This letter is a continuation of sharing the story about our house we nicknamed “The Fortress”.
Before I dive into this part of the story I must give a brief history to help you somewhat understand why things are as they are. I am continuing to learn about the culture of Africa myself so this explanation is brief and simplistic.
Most of Africa has been privatized. What that means is it that instead of paying tax to the government (which the people we have talked to feel is corrupt) to provide services to all, individuals pay the manager of the service as if he owns it. Also, there are many laws but no consistency to when or how they are enforced; some of the laws are enforced one day and then not the next.
How this is dealt with in everyday life is seen differently given the situation. However, when it comes to the Kenyan who happens to live in a home as nice as ours there are multiple safety measures put into place to protect it and safeguard the people living inside. Instead of paying taxes for police to protect their homes and neighborhoods they try to find trustworthy people who they can pay to be security guards. These security guards provide around the clock protection. Then, they build their homes with many gates, doors and locks with the goal of keeping people who intend to harm or cause destructive out. Hopefully, this explanation helps clarify why “The Fortress” has the set up it does.

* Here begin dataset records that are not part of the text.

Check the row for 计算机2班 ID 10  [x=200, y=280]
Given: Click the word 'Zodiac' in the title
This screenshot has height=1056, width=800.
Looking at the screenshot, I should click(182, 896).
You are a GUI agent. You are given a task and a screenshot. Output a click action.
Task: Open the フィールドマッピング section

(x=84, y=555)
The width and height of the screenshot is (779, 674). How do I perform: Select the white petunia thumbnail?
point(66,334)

Our estate is enclosed with a 12 foot wall. This wall is constructed haphazardly with cement and brick that is topped off with either barb wire or cut glass. To enter the estate we must pass through a gate with a security guard (see picture at the top). With comings and goings we do not need to show the security guard any identification other then our smiling face. Initially, we were introduced by our AIM host to a couple of the guards. Now when we enter the gate we just wave and smile. The house we are staying in is located about the length of a football field from this entrance gate.
Each home in the estate has a 12 foot driveway that stops at a gate. There are a variety of gates throughout the estate but you see that our driveway stops at a 10 foot steel locked one.
On the other side of this gate is a small cement yard where the car is parked along with an outdoor table, two chairs and a couple of plants.
After a brief walk of 6-7 steps through this area there is the actual front door. At this door the multilayer experience continues before we can actually step foot inside the house. First there is a rod iron gate with a pad lock. Once we are inside that gate there is another wood door that is dead bolted and requires yet another key. With this final door and lock we are officially inside the house. Whew!
However, the locks, doors and iron gates do not stop with the front entrance. The tiny yard in the back that is enclosed by a 10 foot cement wall topped with barb wire requires another locking and unlocking experience. First, we need to unlock the pad lock on the rod iron door that opens to the enclosed porch, walk across this porch to yet another locked door. And, there is an additional key that unlocks the shed in the yard. Also, at the top of the stairs to the second floor there is a steel door that we lock each night before going to bed.
Now after a week of locking and unlocking “The Fortress” keys and locks are starting to become a part of life here. It takes an additional 5 minutes to leave the house and then to reenter it. Heaven for bid we forgot something and have to start the whole process over. I do want to add we feel safe in our home. These safety measures are all part of living here in Nairobi.
These are the keys used to enter the front gate, the front doors, the back doors, the shed in the back yard and the steel door at the top of the second floor stairs.
“Whoever dwells in the shelter of the Most High
will rest in the shadow of the Almighty.
I will say of the Lord. “He is my refuge and my
my God, in whom I trust.”
Until next letter stay safe as you move about your home, city, state and country.